Fala-se muito das relações promíscuas de servidores públicos com empresários a quem vendem facilidades. Um capítulo menos observado é o do fabricante de dificuldades. O sujeito tem que levar uma pedra do ponto A para o ponto B, mas constrói a teoria de que isso só poderá ser feito depois de concluída a reforma agrária. (Ele se remunera com uma mistura de mística e ócio.) Os empresários espertos adoram legislações draconianas, pois sabem que dão em nada.
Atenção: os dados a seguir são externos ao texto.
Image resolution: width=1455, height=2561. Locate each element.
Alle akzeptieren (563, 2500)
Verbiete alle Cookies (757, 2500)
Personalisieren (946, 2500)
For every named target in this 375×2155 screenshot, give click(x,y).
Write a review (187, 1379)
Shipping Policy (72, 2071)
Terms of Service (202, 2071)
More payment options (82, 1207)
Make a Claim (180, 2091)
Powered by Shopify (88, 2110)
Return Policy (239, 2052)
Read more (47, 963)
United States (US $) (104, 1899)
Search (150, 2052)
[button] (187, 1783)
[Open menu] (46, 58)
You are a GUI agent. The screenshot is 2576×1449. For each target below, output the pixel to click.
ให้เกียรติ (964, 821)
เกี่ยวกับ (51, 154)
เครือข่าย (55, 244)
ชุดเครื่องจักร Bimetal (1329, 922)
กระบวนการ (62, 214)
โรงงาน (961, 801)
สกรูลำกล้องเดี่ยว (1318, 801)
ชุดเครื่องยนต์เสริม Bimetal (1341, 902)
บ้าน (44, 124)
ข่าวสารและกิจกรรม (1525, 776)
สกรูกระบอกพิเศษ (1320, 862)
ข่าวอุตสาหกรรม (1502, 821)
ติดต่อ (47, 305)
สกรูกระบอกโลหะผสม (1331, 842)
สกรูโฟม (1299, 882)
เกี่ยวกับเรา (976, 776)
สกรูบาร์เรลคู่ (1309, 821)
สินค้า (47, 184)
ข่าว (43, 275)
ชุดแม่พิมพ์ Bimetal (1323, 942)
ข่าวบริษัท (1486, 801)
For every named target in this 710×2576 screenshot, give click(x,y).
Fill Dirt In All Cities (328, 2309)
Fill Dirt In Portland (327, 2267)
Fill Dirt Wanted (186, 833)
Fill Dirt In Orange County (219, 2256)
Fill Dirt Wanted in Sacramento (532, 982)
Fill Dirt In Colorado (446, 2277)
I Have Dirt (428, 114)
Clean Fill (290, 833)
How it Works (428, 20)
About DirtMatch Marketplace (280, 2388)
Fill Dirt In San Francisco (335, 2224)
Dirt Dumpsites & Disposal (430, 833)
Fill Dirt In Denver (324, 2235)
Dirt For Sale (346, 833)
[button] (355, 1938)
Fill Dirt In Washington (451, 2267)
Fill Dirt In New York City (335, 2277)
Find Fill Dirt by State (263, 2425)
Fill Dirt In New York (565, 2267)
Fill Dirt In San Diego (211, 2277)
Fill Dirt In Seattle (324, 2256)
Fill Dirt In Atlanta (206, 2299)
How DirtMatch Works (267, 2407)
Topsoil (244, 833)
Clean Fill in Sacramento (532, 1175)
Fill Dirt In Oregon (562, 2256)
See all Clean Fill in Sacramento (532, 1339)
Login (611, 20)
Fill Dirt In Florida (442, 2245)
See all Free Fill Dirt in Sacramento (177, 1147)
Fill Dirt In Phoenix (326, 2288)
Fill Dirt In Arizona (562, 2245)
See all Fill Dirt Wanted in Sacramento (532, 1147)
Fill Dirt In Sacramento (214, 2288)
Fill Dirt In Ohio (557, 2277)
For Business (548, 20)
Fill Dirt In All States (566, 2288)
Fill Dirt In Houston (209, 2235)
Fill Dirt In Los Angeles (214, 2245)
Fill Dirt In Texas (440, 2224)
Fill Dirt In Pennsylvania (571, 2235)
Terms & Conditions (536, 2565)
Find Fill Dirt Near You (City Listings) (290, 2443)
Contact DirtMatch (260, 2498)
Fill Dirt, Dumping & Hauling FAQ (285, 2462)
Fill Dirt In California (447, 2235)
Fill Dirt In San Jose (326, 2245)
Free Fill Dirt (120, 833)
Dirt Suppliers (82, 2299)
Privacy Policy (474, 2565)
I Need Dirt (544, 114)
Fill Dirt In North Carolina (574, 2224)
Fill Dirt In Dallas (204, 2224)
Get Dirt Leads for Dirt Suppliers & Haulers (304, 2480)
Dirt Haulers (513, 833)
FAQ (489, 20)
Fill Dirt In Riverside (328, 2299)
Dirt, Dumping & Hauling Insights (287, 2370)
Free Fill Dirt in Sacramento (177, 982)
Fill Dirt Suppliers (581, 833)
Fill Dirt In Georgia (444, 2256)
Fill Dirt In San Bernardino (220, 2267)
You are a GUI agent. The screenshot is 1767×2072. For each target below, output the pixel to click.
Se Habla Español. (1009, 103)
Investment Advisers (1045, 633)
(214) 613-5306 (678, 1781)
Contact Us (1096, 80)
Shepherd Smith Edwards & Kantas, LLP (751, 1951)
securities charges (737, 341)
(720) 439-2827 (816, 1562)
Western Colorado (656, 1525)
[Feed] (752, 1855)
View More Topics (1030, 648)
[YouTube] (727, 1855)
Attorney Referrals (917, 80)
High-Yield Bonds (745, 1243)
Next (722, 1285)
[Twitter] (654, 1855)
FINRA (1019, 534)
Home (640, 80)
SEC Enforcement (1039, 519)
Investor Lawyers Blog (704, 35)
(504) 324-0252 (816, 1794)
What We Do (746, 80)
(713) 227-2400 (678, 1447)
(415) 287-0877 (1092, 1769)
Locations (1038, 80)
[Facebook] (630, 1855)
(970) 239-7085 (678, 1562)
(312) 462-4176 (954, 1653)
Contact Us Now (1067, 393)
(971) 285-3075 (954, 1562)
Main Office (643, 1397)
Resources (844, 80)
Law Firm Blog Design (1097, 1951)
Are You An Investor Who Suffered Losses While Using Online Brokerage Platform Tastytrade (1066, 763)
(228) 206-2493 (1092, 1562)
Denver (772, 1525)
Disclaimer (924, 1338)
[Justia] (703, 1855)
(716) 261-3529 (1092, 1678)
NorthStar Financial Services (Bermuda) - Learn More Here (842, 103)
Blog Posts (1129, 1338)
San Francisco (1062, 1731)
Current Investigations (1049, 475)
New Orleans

Sem o ressarcimento, as operadoras de planos de saúde vivem próximas do paraíso. Recebem dos clientes enquanto eles têm saúde e, quando a doença os leva para um procedimento do SUS, espetam a conta na Viúva. Num exemplo banal, nenhum plano de saúde reembolsa regularmente o SUS pelo atendimento de seus clientes nas unidades de emergência dos prontos-socorros.
Desde dezembro, está em vigor uma Resolução Normativa da ANS que poderá encerrar a década perdida do ressarcimento. Ela pretende cruzar as informações da rede do SUS com o cadastro das operadoras. Nada mais racional. Contudo, dois detalhes despertam a suspeita da megalomania burocrática. Depois de informadas de que seu freguês foi atendido no SUS, a operadora tem 15 dias para pagar a conta ou para impugná-la. Parece pouco. A resolução determina que tudo deve ser feito depressa, até que se chega ao parágrafo 3º do artigo 16:
"Não será considerada indisponibilidade a lentidão no funcionamento do sistema de processo eletrônico da ANS em horários de pico de utilização".
Se o espírito desse pequeno texto orientar a conduta da ANS, as operadoras ficarão na sombra por mais dez anos.